Slow-Moving Wheels

by Lou on September 2, 2010

The American Gaming Association (AGA), the trade association that represents major, US brick-and-mortar casinos, is involved in discussions with those in Congress who support a regulated and legalized US online gambling industry.

In the current edition of eGaming Review, AGA president Frank Fahrenkopf’s (pictured left) comments criticized the Unlawful Internet Gambling Enforcement Act’s (UIGEA) lack of clarity, and in a quote that should win the hearts of online poker players everywhere, said that regarding amended legislation, “on balance, if we could only get poker, the [AGA] board would be very satisfied.”

But AGA’s posture won’t make friends everywhere, especially with online sites that continued to cater to US-based customers since the enactment of UIGEA in 2006.  According to Fahrenkopf, discussions to prevent those sites from profiting when new legislation is implemented are underway with those lawmakers supporting a repeal of UIGEA, and that “no existing licensee would be able to sell their player database, buy their brand, or license their software.”

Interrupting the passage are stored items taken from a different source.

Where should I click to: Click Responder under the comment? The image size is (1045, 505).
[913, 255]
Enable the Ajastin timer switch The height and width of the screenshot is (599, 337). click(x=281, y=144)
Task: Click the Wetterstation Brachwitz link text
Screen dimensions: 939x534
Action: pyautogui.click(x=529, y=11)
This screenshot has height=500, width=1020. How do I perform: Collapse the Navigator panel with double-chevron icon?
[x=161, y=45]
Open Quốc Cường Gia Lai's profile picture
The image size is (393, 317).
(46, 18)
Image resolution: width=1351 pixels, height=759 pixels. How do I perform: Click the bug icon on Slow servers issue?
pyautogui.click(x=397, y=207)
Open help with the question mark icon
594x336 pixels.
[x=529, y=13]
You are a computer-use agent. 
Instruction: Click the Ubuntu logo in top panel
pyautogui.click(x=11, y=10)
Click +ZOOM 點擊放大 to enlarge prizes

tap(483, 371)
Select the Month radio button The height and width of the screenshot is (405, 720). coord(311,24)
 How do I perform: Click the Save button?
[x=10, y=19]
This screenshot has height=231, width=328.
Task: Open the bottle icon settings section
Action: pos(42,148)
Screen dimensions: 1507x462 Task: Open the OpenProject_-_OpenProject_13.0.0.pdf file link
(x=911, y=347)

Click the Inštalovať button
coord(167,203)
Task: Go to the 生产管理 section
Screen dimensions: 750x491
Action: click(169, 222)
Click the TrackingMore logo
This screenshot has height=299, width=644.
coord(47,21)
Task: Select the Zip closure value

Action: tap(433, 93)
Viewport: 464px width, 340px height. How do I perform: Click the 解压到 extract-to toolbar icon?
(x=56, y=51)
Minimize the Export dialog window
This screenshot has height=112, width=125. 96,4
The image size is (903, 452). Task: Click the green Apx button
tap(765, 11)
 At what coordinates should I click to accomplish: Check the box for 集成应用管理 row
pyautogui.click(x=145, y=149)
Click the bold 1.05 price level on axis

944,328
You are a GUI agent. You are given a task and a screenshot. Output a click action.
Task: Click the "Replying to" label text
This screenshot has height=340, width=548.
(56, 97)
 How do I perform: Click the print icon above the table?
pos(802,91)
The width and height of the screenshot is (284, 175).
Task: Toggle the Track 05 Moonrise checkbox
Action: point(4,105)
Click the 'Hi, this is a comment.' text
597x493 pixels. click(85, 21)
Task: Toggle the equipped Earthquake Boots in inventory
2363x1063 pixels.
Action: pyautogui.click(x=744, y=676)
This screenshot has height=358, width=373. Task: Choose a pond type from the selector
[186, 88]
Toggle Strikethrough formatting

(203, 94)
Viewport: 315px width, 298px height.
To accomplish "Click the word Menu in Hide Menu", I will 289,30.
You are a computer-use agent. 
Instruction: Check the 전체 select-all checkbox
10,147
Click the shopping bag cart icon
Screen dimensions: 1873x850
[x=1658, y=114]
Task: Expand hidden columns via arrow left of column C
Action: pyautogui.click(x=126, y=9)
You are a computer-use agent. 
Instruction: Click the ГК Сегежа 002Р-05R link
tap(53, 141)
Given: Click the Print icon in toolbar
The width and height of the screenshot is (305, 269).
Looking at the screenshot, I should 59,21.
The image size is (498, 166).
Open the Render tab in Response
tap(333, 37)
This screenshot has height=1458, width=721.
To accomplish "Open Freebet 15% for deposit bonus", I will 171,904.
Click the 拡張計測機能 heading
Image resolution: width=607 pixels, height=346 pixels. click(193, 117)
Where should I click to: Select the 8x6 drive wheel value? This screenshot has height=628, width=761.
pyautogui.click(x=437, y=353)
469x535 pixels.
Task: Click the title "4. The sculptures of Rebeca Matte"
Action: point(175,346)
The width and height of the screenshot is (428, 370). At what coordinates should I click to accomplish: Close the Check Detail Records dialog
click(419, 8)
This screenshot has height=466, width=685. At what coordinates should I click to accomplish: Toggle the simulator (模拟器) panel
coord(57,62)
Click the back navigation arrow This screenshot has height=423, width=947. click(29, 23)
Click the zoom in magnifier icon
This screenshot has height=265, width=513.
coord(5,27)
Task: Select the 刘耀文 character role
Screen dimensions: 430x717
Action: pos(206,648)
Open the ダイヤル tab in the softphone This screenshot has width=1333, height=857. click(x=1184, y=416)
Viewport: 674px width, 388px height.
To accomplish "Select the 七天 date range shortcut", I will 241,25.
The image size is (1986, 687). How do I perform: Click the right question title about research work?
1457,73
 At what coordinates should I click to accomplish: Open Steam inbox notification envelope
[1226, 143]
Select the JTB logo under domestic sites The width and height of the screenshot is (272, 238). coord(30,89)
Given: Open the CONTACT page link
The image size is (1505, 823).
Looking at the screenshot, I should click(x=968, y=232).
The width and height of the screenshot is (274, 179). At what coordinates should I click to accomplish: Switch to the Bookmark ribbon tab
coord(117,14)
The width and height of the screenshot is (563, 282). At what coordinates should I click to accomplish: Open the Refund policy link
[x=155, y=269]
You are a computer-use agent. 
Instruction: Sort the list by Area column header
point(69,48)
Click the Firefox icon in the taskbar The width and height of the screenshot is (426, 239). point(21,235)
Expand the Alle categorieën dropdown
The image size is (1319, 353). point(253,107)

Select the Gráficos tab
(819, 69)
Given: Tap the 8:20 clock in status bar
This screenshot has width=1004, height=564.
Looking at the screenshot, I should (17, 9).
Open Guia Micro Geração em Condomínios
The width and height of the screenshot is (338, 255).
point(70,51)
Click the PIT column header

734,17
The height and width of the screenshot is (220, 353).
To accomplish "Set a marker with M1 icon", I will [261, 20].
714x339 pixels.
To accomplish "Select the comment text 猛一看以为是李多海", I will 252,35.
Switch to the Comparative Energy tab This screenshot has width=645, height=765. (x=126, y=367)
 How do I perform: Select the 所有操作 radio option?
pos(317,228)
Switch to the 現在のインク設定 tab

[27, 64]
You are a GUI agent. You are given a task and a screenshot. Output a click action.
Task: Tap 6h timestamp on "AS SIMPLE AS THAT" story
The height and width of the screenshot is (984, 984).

Fahrenkopf also told eGaming Review, “I have talked to legislators who say, ‘So, you deny someone a license because they have been operating in violation of US law, that’s a penalty for what they did. But if you let them turn around and sell their assets, and make millions of dollars, they have benefitted from violating the law, they shouldn’t allow that.’

“I have not seen things that are specifically drafted, but I should tell you that discussions of that nature are taking place inside and outside Congress.”

My own take on all of this is positive. It appears that all the forces are continuing to line up in support of repealing UIGEA and replacing it with a law that would eventually license and regulate online poker in the US.  While I’m convinced it will happen, I’m not sure when these changes will become reality.  It will probably not happen in 2010, and will undoubtedly take longer to become a reality than I’d like, but nevertheless, all the leverage seems to be moving in the right direction these days.  It’s just that we’re looking at the turning of slow moving wheels—but at least they’re beginning to move, and in the right direction too.